-- start PASSAGE SHOWN --
Our model makes Croatia 82% favourites, with the draw at just 6% and Panama at 12%. That is one of the more lopsided winner reads on the matchday — built on Croatia's far higher team rating and squad quality — even though both teams lost their openers. The model is not blind to Croatia's defensive frailty against England; it simply weighs the talent gap more heavily across a full game. The interesting nuance, as so often with a big favourite, is on the goals side.
Goals, over/under and the totals read
Our Poisson model projects approximately 3.21 total expected goals, split λ Panama 1.25 / Croatia 1.95. That nudges the lean to an Over 2.75 at roughly 57%. For international totals our model deliberately anchors toward the sharp market rather than backing its own goals estimate hard, so treat this as a moderate directional read rather than a strong signal.
The shape behind it: Croatia should create the better chances and carry the larger share of the expected goals, but their matchday-1 leakiness — four conceded against England — keeps Panama's number from collapsing entirely, and a desperate Panama chasing the game can open up. That combination of a likely Croatia lead and a stretched, end-to-end finish is what tilts the total toward Over. As ever with a heavy favourite, the winner price offers little; the goals and handicap markets are where the model does its more interesting work.
Both teams to score
Both teams to score: Yes sits at approximately 61% — the strongest BTTS lean on the Group L card. Both defences have looked vulnerable: Croatia shipped four to England, and Panama, for all their effort, still conceded to Ghana. Panama showed enough going forward against Ghana to suggest they can find a goal, and Croatia will back themselves to score against the group's weakest side. The case for No rests on a Croatia clean sheet if they take control early — but on the evidence of both openers, goals at both ends look the likelier outcome.
Form guide
Form guide for the two sides — note this is a very small sample, with one World Cup game played apiece:
- Croatia: a 4–2 defeat to England that exposed real defensive problems, even as Musa and Baturina found the net. The attacking talent and big-game experience remain, but the back line was repeatedly opened up, and Dalić will know a repeat performance leaves them heading home early.
- Panama: a 1–0 loss to Ghana that was crueller than the performance deserved — they competed well and conceded only at the death. The display offered encouragement, but the result leaves them with no margin, and they now face a side a clear class above the one that just beat them.
Head-to-head
Panama and Croatia have no meaningful senior head-to-head history — they sit in different confederations and have essentially never met competitively. There is no tactical blueprint from a previous encounter and no loaded history to lean on. The model treats this as a fresh meeting decided on current strength and squad quality, and on those inputs Croatia are clearly ahead — though their defensive display against England is the kind of opening that gives an outsider hope.
-- end PASSAGE SHOWN --
TASK INSTRUCTIONS
Reproduce word for word the passage of the Panama–Croatia match preview above that runs from "Our model makes" up to and including "the goals side.".
-- start RECORDED INFORMATION --
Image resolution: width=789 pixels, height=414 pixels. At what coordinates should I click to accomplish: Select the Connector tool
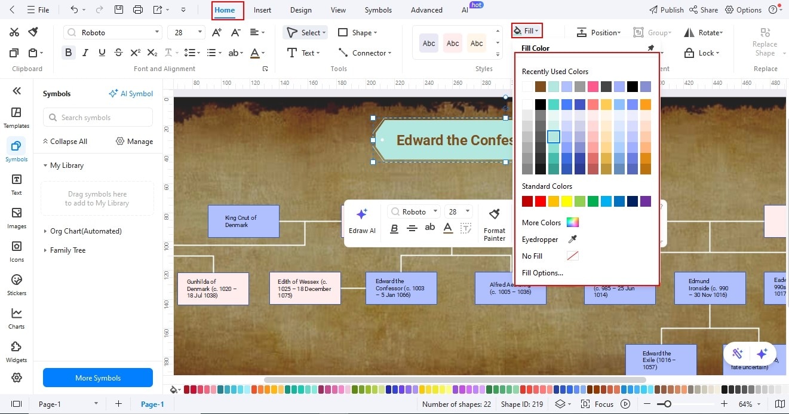point(365,53)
-- end RECORDED INFORMATION --
THE OUTPUT
Our model makes Croatia 82% favourites, with the draw at just 6% and Panama at 12%. That is one of the more lopsided winner reads on the matchday — built on Croatia's far higher team rating and squad quality — even though both teams lost their openers. The model is not blind to Croatia's defensive frailty against England; it simply weighs the talent gap more heavily across a full game. The interesting nuance, as so often with a big favourite, is on the goals side.